Chief of the Office of Vocational and Adult Education U.S. Department of Education, Scott Hess, was instrumental in the creation of the 16 career clusters. Hess chastised himself for not having the military at the table when developing the clusters and emphasized how important it is to have the military at the table when discussing careers.
"Military must be mentioned along with colleges," Hess said. "Colleges cannot teach Army Values." Hess emphasized that his mission would be to implement a type of Military Career Pathways 101 program in every state.
An observer, Dr. Harry Dryer, of the National Consortium for State Guidance Leadership said, "This is a great initiative, and it would be great if something like this could be taken nationwide."
As the conference came to close, participants broke out into smalls groups to begin processing what they had learned and how they could apply their new found knowledge.

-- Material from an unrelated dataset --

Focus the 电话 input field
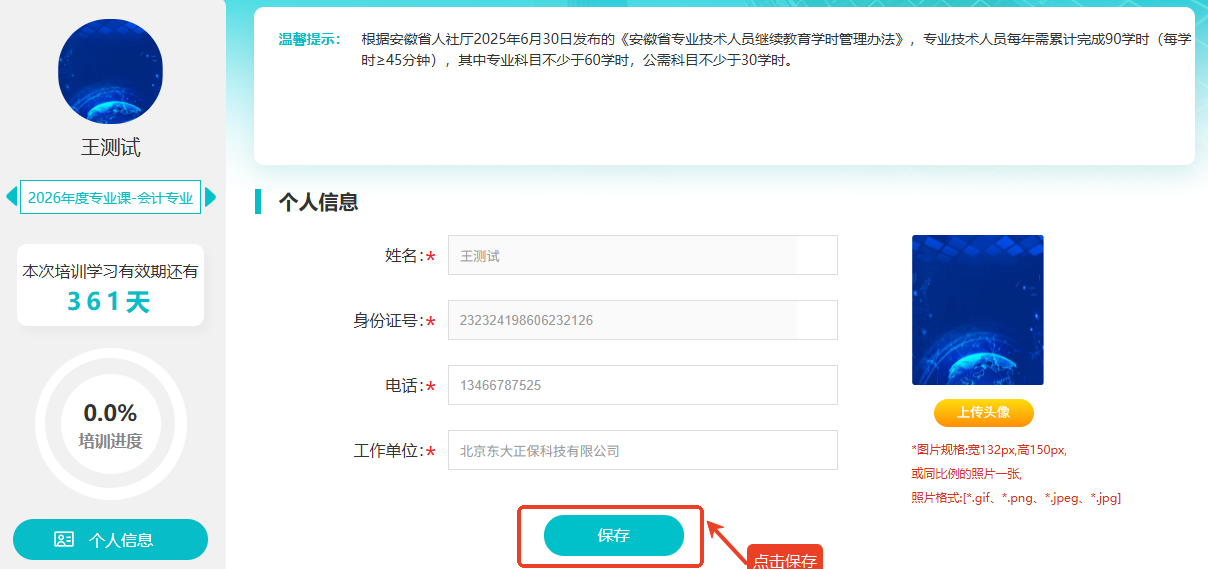[642, 385]
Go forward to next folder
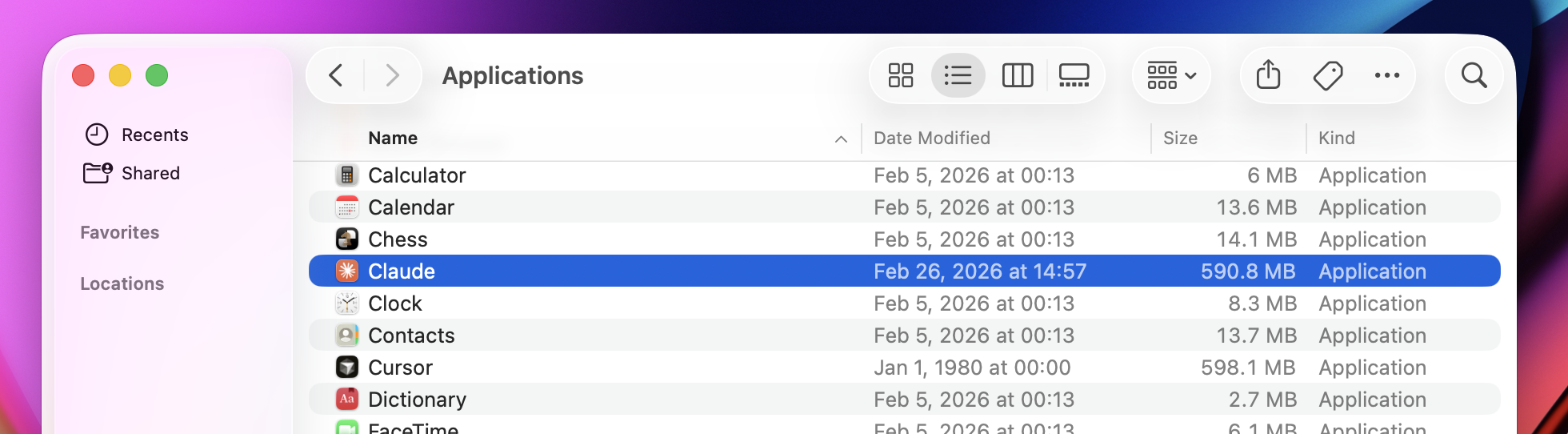The width and height of the screenshot is (1568, 434). pyautogui.click(x=392, y=75)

Ideas flowed, such as special military career nights just for parents, organizing trips to local military installations, etc.
"I had a great time at Military Career Pathways 101. I learned so much that will help me direct my students to a career that is best suited for each of them," said Sara Orlowski, Career Specialist with Hartsville High School.
"Although my son is in the Army, I learned a lot," said Jayne Suchy Coordinator of Guidance at Mullins High School, "There's so much I didn't know."
White stressed what a great exchange of ideas had taken place in the three long days. "It really is a two way street and we must continue to work together. This was great, but next year we hope to make it bigger and better," he said.
Davis profusely thanked all who planned and organized the event. "I'm sincerely grateful that so many educators took the time to participant," he said. "It also says a lot that our national folks are present and offered so much support."
"Putting this event together was very hard work, but well worth it when I see what a positive impression was made on our guests and how much appreciation was gained about Army careers," said Daniels.
The committee will meet once more this summer to review the evaluations, plan the next steps, and meet with the recruiters from each branch of the military to review the South Carolina Recruitment Recommendations. This document is an agreement between the high school administration and the recruiter assigned to that high school. It will define the parameters within which each party will operate in the coming school year.
"This was so well received," said Davis. Plans are already in the works for a similar event next year.